You’ve balanced your clips and corrected skin tones, now what? Go from the HDR camcorder look to the film look in four easy steps. Additional strategies not mentioned in the video include (1) pinning black levels above zero with the HDR wheels to prevent footage from looking too ‘crunchy’; (2) you can and should selectively boost the brightness of highlights like we did with the space between the curtains to the right of the frame; (3) maintaining the average picture level (APL) below 100 nits to allow headroom for impactful specular highlights; (4) halving ISO when shooting indoors to reduce noise (we shot this clip at ISO 400, exposed to the right and reduced it to ISO 250 in post) and (5) limiting output gamut to P3-D65. In their production guide, Netflix cautions against excessive noise in HDR projects around a half dozen times.
Cullen recommends to set timeline working luminance to Custom = 10000nits and Input DRT – None for HDR. His logic seems sounds, why clamp or compress the full luminance prior to the Output DRT.

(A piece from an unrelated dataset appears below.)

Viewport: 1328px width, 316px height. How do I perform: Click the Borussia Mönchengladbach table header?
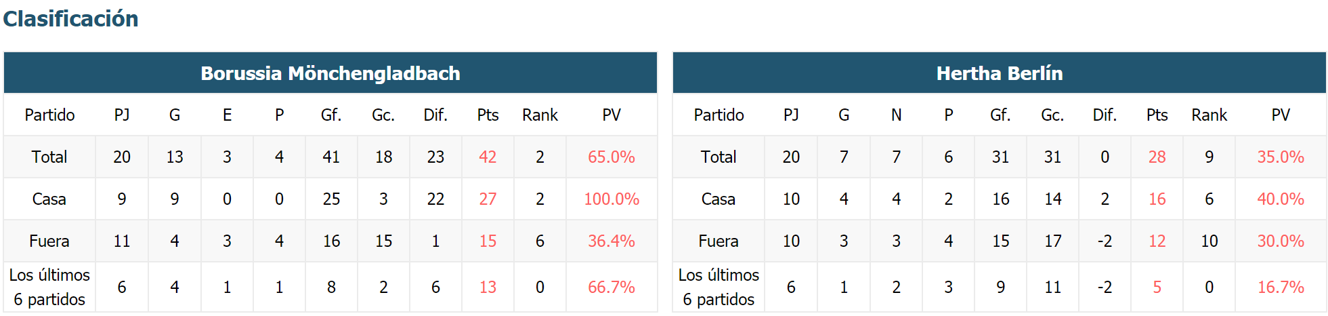(x=330, y=73)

Dolby Vision, in their DaVinci Resolve Quick setup guide, does him one better – zero DRTs, no input, no output. I had a go at it with my Komodo workflow, creating an output transform LUT with no output tone mapping or highlight roll-off. The clips looked like super flat log images, but once I applied an S-curve, the pictures came to life. So I’ve added it as on option to the Komodo workflow. I’ll have a look at the Sony workflow tomorrow.